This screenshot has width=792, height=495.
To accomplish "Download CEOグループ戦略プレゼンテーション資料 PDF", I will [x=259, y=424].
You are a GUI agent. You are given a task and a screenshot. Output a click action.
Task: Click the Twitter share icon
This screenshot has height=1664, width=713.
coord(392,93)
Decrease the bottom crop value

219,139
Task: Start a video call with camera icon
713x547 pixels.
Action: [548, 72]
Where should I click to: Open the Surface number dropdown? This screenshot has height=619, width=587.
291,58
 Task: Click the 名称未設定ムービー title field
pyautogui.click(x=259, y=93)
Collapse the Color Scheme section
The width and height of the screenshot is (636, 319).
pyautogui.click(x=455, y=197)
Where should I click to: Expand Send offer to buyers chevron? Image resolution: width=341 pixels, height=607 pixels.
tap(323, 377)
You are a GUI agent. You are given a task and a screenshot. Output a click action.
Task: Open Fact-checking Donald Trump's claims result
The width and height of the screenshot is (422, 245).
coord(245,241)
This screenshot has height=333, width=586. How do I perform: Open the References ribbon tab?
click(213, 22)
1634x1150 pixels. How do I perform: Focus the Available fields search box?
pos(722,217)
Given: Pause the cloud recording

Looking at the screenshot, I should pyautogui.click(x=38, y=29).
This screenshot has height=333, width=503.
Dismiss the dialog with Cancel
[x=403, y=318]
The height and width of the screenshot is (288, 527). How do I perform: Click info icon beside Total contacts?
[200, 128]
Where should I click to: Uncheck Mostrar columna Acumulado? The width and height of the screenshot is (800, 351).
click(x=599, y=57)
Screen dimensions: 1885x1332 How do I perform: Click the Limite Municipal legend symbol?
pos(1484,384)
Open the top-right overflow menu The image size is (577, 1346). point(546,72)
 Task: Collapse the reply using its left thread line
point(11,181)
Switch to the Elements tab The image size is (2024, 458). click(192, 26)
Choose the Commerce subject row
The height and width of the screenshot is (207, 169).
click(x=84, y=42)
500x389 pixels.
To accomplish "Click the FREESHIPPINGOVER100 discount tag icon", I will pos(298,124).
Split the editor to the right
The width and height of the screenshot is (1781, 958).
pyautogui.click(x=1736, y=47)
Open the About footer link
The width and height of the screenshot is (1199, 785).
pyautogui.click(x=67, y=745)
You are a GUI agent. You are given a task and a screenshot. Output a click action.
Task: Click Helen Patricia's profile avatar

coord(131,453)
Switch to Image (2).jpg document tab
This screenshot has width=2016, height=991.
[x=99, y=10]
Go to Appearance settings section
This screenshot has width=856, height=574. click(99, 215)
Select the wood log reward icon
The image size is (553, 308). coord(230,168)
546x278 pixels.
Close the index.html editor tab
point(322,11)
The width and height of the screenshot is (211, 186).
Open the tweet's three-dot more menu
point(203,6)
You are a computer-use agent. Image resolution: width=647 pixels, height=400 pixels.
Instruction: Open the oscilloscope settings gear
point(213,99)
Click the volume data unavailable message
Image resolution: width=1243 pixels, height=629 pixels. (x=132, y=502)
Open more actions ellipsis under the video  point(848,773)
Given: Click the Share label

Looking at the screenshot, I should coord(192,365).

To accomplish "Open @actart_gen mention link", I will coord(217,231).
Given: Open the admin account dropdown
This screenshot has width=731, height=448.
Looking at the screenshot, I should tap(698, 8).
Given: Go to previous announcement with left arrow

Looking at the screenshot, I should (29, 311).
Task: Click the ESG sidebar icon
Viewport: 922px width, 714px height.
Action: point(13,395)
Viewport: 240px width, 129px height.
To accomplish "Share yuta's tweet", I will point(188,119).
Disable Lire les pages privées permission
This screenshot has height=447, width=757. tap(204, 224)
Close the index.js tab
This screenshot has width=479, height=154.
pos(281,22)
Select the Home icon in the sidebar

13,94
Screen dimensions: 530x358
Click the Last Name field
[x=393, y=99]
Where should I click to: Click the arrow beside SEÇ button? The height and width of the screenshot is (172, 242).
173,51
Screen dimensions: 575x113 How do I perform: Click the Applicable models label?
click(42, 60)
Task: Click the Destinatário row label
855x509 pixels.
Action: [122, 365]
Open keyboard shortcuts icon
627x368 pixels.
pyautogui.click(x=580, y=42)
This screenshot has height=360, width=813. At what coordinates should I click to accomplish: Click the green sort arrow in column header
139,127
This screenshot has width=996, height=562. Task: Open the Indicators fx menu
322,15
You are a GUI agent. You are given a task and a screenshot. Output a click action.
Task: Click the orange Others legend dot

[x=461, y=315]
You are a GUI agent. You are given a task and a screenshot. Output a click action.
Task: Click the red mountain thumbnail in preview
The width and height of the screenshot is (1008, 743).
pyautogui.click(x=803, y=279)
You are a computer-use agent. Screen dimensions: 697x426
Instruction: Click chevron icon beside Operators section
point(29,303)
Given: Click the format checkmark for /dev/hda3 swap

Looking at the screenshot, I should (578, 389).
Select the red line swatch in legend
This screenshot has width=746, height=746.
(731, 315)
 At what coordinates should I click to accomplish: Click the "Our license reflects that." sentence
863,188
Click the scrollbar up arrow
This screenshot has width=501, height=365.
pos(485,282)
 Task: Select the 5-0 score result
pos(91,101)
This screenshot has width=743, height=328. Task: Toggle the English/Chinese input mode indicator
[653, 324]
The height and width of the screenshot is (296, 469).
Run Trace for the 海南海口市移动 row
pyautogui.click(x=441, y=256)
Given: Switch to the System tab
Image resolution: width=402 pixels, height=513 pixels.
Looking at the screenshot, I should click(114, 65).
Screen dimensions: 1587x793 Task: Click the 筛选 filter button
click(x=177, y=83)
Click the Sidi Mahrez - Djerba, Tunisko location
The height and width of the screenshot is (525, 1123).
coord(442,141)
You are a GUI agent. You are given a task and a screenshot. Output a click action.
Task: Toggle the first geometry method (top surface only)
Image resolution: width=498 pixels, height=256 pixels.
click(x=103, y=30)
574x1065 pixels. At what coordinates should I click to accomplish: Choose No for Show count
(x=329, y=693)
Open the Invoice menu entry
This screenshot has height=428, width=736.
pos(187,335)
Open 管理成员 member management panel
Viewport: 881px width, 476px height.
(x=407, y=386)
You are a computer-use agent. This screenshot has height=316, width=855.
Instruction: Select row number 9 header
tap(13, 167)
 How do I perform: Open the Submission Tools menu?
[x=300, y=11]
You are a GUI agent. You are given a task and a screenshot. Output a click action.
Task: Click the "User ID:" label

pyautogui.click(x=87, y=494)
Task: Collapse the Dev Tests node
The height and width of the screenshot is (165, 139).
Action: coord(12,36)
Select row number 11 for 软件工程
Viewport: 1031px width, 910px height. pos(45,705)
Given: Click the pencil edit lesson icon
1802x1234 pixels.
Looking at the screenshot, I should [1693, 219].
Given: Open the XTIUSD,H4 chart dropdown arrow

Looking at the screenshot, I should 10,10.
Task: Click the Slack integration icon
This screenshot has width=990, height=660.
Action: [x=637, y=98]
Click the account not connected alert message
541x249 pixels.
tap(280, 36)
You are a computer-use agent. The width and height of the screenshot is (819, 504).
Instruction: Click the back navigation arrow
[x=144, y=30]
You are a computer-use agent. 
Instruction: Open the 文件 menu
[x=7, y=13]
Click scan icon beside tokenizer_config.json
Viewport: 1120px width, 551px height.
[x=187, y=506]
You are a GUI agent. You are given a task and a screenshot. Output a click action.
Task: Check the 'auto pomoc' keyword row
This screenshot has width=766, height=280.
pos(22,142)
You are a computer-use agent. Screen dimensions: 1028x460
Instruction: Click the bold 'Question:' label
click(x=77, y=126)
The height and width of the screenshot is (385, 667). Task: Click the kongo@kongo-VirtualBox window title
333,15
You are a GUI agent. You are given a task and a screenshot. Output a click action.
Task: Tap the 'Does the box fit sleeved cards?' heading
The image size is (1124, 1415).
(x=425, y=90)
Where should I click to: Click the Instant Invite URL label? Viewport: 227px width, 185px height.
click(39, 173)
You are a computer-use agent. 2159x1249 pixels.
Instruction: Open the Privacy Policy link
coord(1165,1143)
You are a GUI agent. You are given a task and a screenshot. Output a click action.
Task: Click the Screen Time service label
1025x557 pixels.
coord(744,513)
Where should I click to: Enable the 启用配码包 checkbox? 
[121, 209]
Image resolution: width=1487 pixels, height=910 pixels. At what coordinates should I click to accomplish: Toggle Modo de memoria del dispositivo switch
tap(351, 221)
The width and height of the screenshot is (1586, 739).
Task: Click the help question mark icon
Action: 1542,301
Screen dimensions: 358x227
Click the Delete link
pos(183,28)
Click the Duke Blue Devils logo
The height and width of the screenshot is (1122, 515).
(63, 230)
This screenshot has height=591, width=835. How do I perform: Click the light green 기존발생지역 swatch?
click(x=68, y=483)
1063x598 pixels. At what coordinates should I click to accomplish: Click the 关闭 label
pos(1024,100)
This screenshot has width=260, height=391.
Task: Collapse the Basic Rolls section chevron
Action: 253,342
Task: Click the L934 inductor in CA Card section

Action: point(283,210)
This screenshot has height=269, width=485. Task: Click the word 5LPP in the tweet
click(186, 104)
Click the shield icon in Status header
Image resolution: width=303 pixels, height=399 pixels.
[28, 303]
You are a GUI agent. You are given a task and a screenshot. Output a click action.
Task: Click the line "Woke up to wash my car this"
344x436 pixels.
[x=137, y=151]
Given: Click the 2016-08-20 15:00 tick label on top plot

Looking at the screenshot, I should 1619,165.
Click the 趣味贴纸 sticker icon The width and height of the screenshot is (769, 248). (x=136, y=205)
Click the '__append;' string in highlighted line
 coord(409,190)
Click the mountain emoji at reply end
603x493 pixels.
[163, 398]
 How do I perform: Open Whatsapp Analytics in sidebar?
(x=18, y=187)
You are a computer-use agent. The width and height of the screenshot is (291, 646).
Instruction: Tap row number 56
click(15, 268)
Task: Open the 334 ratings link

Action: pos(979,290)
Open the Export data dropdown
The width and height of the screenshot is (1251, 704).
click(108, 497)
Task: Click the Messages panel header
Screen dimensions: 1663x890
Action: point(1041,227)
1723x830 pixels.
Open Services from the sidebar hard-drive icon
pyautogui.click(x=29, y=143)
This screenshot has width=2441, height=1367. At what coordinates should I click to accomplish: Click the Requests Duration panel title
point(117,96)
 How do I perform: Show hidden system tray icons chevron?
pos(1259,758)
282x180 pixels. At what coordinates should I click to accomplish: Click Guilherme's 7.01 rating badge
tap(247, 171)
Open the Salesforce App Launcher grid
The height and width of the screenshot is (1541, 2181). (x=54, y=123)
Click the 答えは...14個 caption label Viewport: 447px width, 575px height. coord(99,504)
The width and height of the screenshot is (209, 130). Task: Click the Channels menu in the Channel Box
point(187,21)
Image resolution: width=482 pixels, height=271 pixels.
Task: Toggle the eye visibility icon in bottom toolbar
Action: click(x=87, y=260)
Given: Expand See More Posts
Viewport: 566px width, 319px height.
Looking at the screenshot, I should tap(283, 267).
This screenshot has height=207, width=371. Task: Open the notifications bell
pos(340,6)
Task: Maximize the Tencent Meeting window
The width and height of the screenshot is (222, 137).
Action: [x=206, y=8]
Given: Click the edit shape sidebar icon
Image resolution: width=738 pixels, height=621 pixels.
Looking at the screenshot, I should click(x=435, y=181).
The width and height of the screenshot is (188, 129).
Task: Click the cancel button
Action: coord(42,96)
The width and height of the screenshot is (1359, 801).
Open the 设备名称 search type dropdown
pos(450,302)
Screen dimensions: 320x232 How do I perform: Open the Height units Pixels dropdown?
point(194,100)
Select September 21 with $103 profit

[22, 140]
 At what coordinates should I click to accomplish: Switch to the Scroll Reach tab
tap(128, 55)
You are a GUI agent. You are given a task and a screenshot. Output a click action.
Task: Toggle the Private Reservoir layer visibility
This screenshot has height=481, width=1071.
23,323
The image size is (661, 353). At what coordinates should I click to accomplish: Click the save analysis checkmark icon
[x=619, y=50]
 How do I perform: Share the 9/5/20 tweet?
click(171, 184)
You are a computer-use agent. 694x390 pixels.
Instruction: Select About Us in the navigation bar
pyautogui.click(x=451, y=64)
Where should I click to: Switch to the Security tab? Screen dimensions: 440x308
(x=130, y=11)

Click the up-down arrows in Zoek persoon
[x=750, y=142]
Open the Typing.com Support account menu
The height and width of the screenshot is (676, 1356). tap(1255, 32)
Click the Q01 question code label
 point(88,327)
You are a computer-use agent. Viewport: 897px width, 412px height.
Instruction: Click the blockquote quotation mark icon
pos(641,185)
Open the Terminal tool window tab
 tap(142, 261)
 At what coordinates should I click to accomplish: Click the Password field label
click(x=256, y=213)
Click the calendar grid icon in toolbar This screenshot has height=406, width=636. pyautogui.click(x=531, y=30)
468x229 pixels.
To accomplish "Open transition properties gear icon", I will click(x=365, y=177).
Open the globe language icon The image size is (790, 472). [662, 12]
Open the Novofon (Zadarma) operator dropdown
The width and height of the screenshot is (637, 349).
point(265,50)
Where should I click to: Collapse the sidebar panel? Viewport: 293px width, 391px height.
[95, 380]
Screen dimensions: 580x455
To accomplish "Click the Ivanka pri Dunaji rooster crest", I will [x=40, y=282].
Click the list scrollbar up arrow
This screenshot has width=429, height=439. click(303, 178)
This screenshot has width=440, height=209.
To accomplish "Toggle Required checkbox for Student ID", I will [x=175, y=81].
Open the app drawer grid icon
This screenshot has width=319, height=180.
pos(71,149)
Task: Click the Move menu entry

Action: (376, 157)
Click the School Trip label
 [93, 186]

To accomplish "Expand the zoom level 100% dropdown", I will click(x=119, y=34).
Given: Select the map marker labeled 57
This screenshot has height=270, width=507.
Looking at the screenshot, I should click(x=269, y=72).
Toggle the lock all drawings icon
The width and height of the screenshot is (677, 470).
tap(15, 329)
--
The problem: Copy the entries above verbatim, from the line containing "Screen dimensions: 575x113" through the line containing "pyautogui.click(x=580, y=42)".

Response below:
Screen dimensions: 575x113 How do I perform: Click the Applicable models label?
click(42, 60)
Task: Click the Destinatário row label
855x509 pixels.
Action: [122, 365]
Open keyboard shortcuts icon
627x368 pixels.
pyautogui.click(x=580, y=42)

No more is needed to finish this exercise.